▶ **SUPPLIED RECORDS**
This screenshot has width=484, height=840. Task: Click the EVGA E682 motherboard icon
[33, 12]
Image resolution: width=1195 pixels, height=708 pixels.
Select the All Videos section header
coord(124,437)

...

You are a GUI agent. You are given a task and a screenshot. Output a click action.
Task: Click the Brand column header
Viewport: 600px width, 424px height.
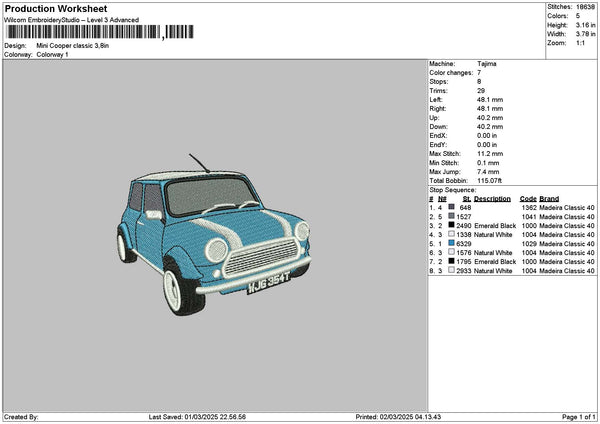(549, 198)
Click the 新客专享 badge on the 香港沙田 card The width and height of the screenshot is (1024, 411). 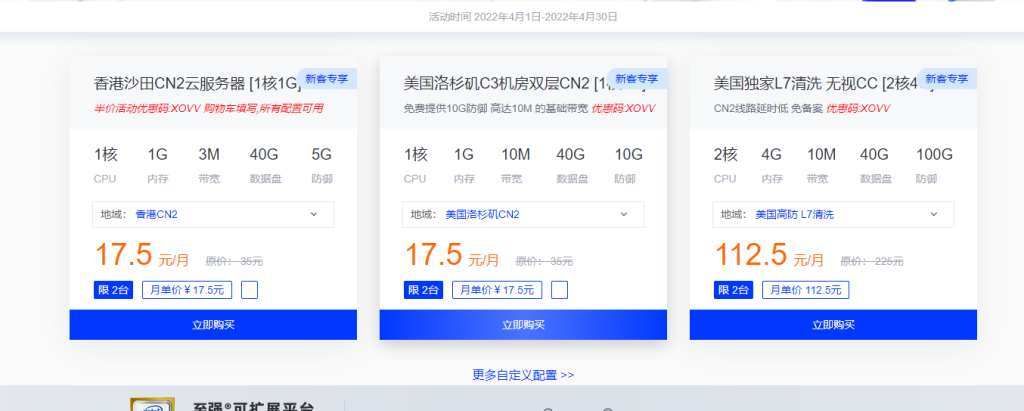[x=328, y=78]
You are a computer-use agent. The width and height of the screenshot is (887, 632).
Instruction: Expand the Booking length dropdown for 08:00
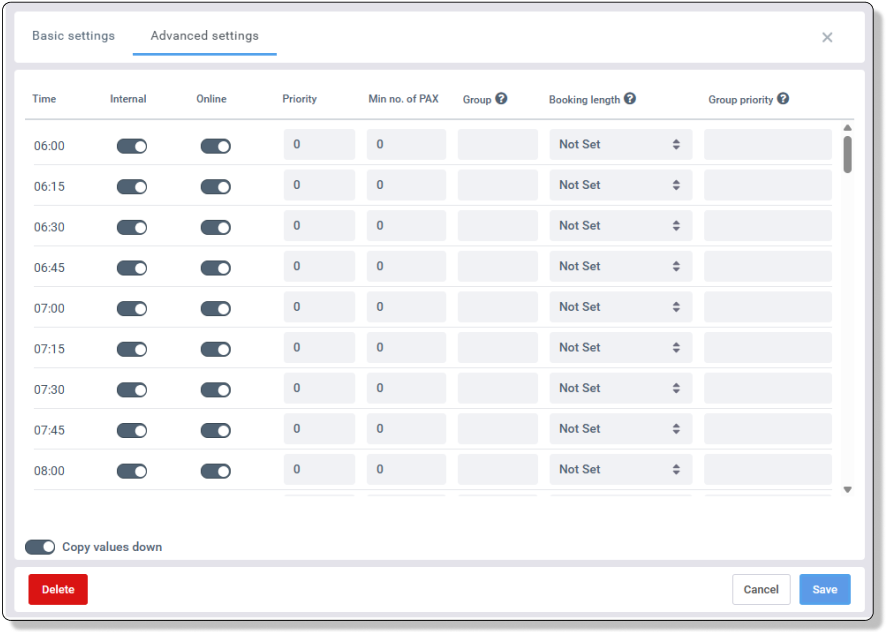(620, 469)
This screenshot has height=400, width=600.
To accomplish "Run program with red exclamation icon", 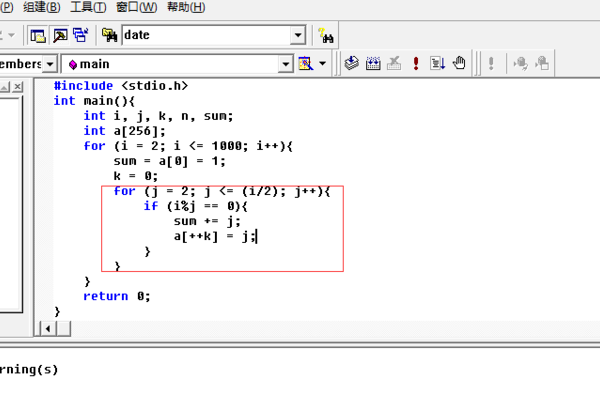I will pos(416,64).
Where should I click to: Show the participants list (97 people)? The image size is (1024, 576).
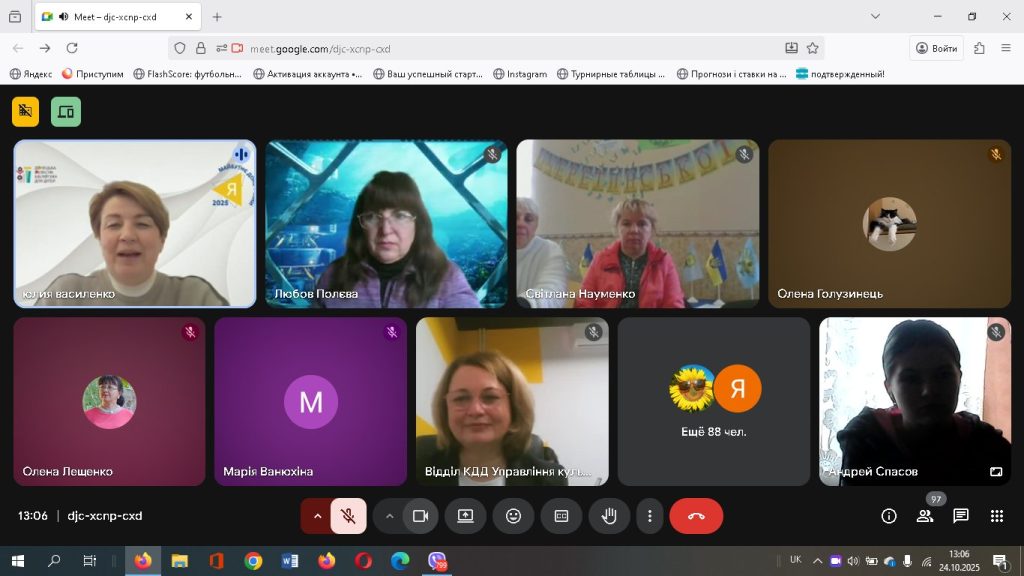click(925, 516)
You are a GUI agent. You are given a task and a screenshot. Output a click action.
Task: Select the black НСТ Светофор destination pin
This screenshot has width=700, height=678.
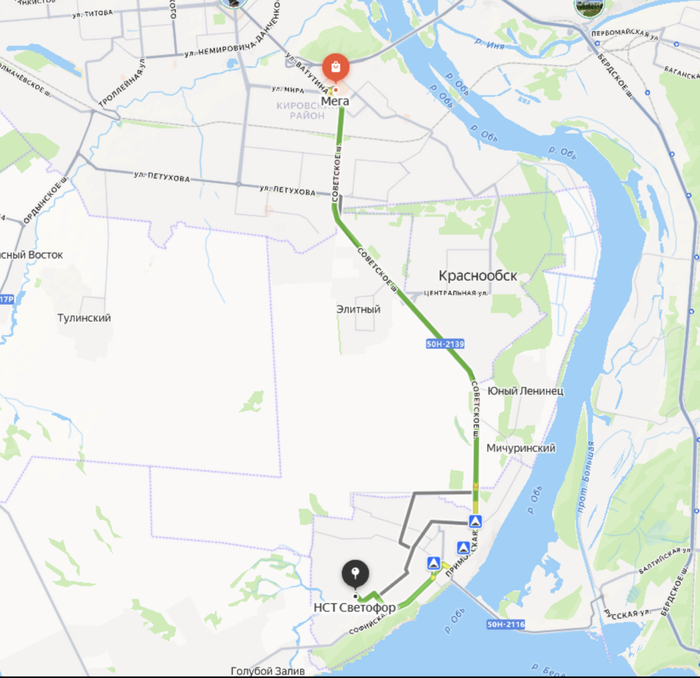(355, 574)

▶ **TO BE DONE**
Rewrite the material starting at the line containing "This screenshot has width=484, height=840." and ending at the line containing "coord(124,437)", substituting "motherboard logo" for "motherboard icon" and leaving everything else unchanged.

▶ **THE RESULT**
This screenshot has width=484, height=840. Task: Click the EVGA E682 motherboard logo
[33, 12]
Image resolution: width=1195 pixels, height=708 pixels.
Select the All Videos section header
coord(124,437)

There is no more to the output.